A utility being able to improve the utilization of assets is highly desirable to maintain network affordability. Currently, a utility may reserve transformer kVA capacity for the EV charger. However, at present the proportion of EVs on NZ roads is around one percent [2]. Reserving capacity before there is a lot of charging is inefficient as it could drive unnecessary transformer upgrades, or cap the placement of EV charger installations. A better option could be to monitor online an existing transformer and safely allow it to momentarily operate higher than its rated load for short periods of the day, until community charging behaviour is better understood and planned for. IEC loading guide 60076/7 already permits cyclic loading past nameplate rating.

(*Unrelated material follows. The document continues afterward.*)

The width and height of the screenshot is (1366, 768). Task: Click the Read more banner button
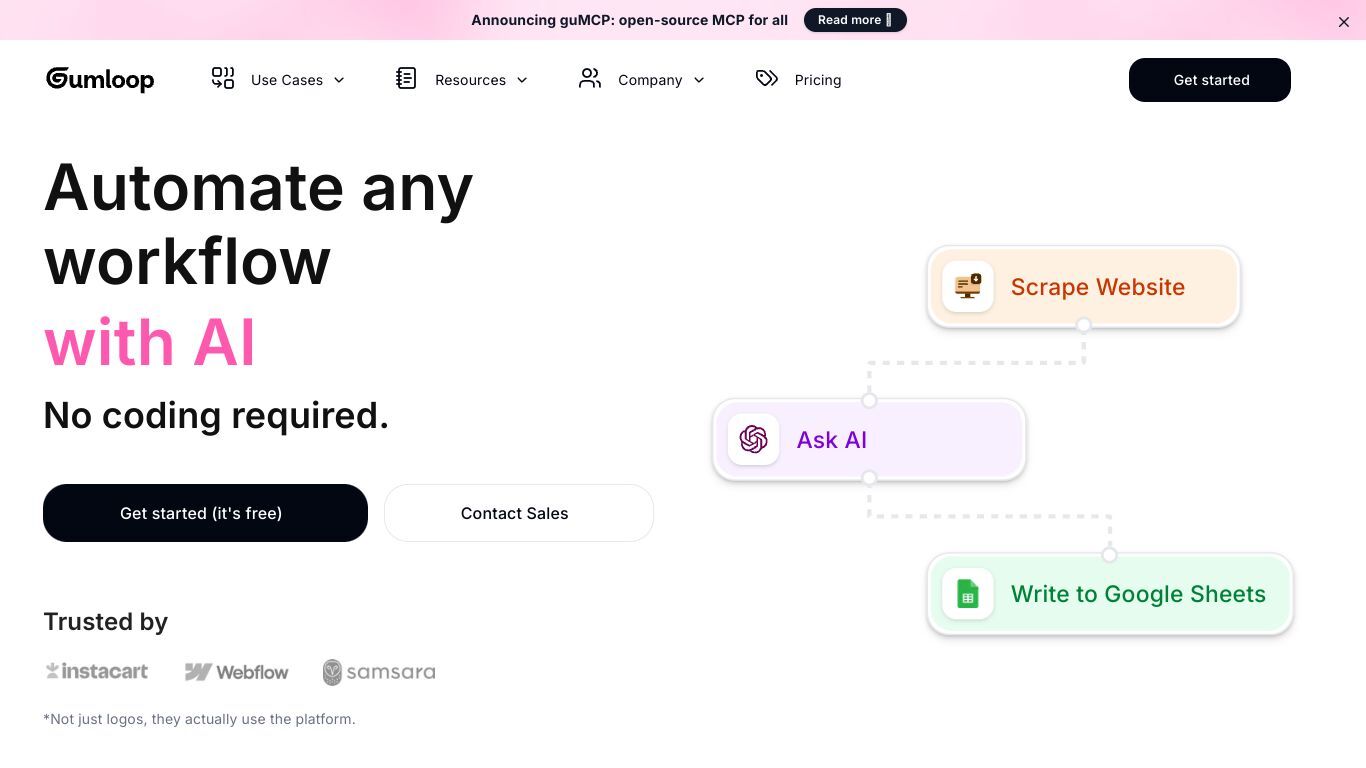pos(855,20)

This article presents proof of concept using load data from a local public EV charger, which will show how different charging patterns will impact the life of two existing distribution transformers. LV monitoring was attached to measure load online. Thermal modelling was performed to track long-term ageing of insulation, and use this to indicate when the transformers should be replaced. The thermal simulations were also used to model the N-1 capability of the distribution substation if one transformer were offline.
Keywords
Transformer – Thermal response – IEC 60076-7 – EV Charging1. Introduction
Many utilities and organisations are looking to install EV chargers into distribution networks. Usually, the network owner will require that the existing transformer has enough current carrying capacity to supply both the existing load and the new charger at full output. Unfortunately, this acts as a barrier to charger uptake if the utility does not see business value in upgrade investment, such as a higher capacity transformer and associated electrical work. However, while the number of EVs in New Zealand is relatively low compared to petrol or diesel driven vehicles, it is unlikely that a charger will be used at full power continuously. A solution could be to safely operate the transformer higher than its rated load during peak-charger usage, where the transformer is given sufficient time to cool down between uses and over night when there is minimal load. Some advantages of this approach are:
- Transformer capacity upgrade is driven by actual EV charging patterns. While the number of charge cycles is low, the asset can be better utilized which is preferable to the customer and utility in the long run.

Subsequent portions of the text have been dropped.